* [Exercise instructions]:
Retype the data below without any change, from the line with "Task: Click the Viewing Level header label" up to and including the line with "Click the inbox tray icon button", and give only those lines.

* [Data extract]:
.....

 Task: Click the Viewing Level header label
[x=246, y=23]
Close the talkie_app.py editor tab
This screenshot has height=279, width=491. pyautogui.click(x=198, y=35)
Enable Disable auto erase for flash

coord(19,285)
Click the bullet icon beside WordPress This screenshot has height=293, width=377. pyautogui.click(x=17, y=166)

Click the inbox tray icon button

.....

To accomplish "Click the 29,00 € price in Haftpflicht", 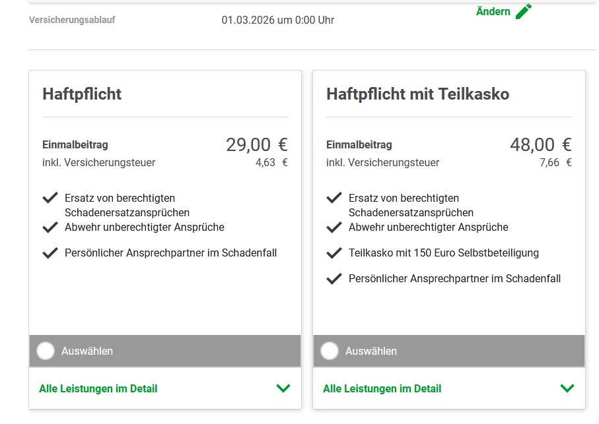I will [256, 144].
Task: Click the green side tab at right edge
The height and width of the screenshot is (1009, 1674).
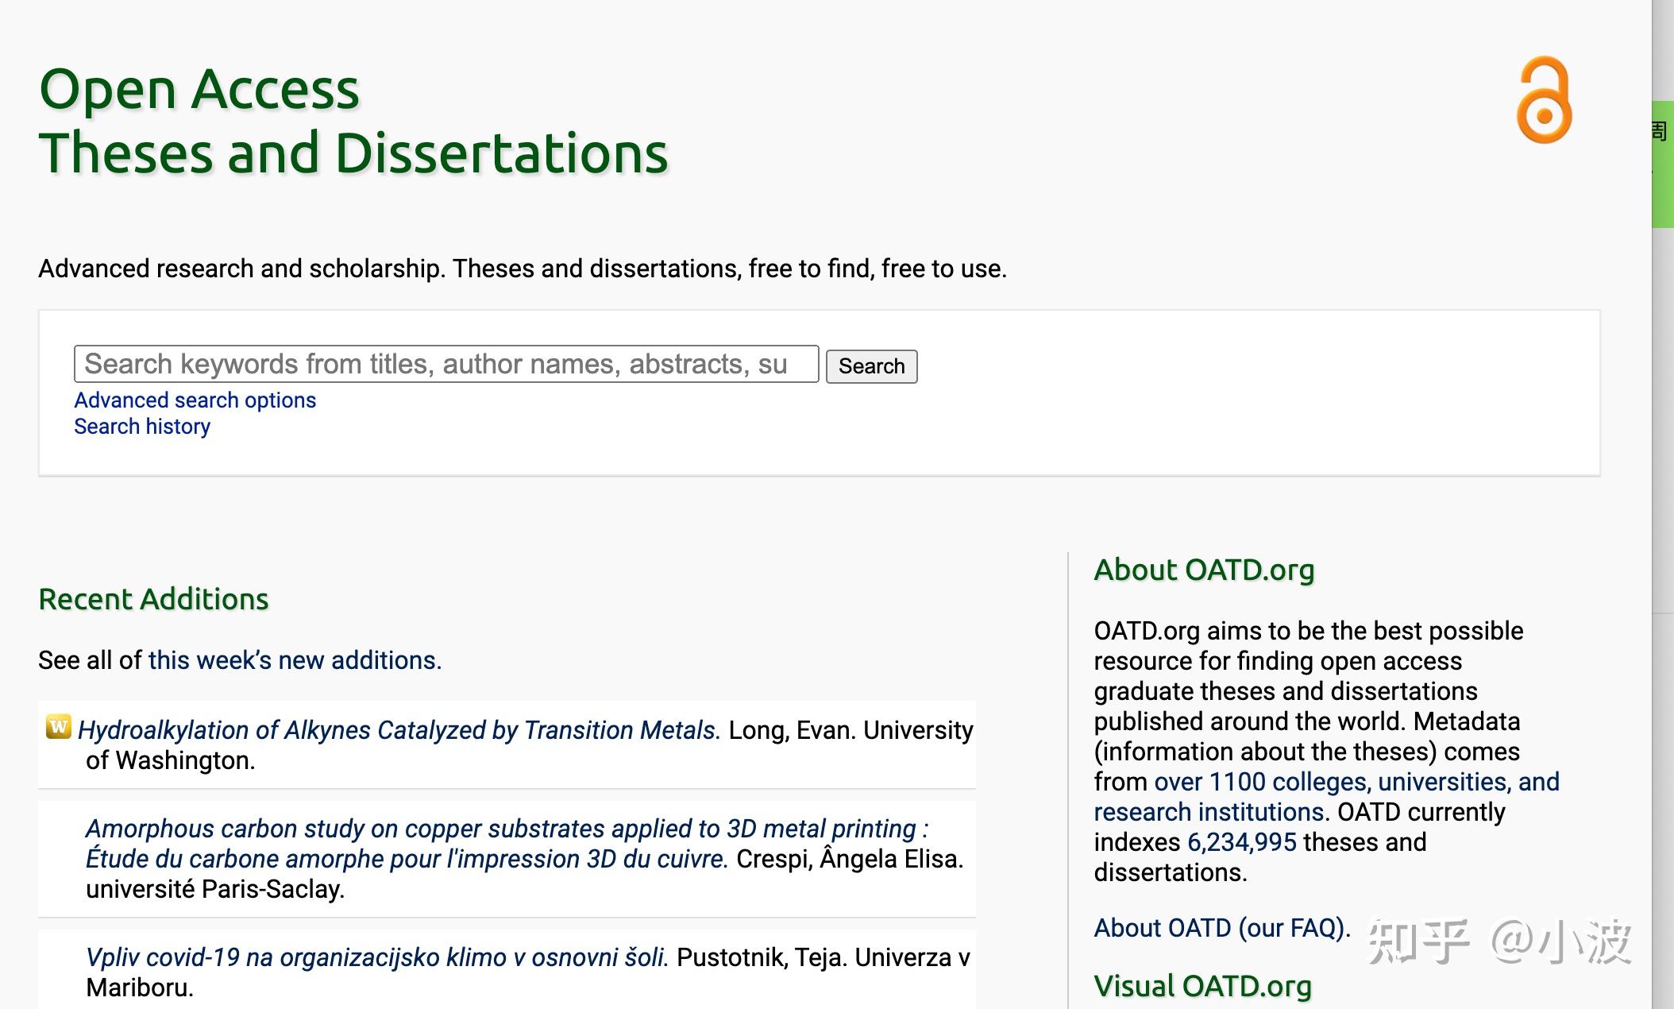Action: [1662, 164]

.....

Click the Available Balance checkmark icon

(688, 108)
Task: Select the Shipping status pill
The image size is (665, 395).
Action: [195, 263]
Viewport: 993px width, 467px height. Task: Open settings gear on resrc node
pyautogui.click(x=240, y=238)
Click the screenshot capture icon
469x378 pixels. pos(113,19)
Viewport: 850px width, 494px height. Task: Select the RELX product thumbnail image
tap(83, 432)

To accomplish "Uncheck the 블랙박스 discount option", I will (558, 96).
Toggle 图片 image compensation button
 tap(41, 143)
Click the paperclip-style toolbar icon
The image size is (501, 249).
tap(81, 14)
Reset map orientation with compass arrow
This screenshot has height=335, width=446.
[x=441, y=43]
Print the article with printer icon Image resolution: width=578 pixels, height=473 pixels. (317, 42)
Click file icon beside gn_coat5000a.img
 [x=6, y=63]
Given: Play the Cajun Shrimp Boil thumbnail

.....

* [Answer to the problem]:
 Task: Click the Viewing Level header label
[x=246, y=23]
Close the talkie_app.py editor tab
This screenshot has height=279, width=491. pyautogui.click(x=198, y=35)
Enable Disable auto erase for flash

coord(19,285)
Click the bullet icon beside WordPress This screenshot has height=293, width=377. pyautogui.click(x=17, y=166)

Click the inbox tray icon button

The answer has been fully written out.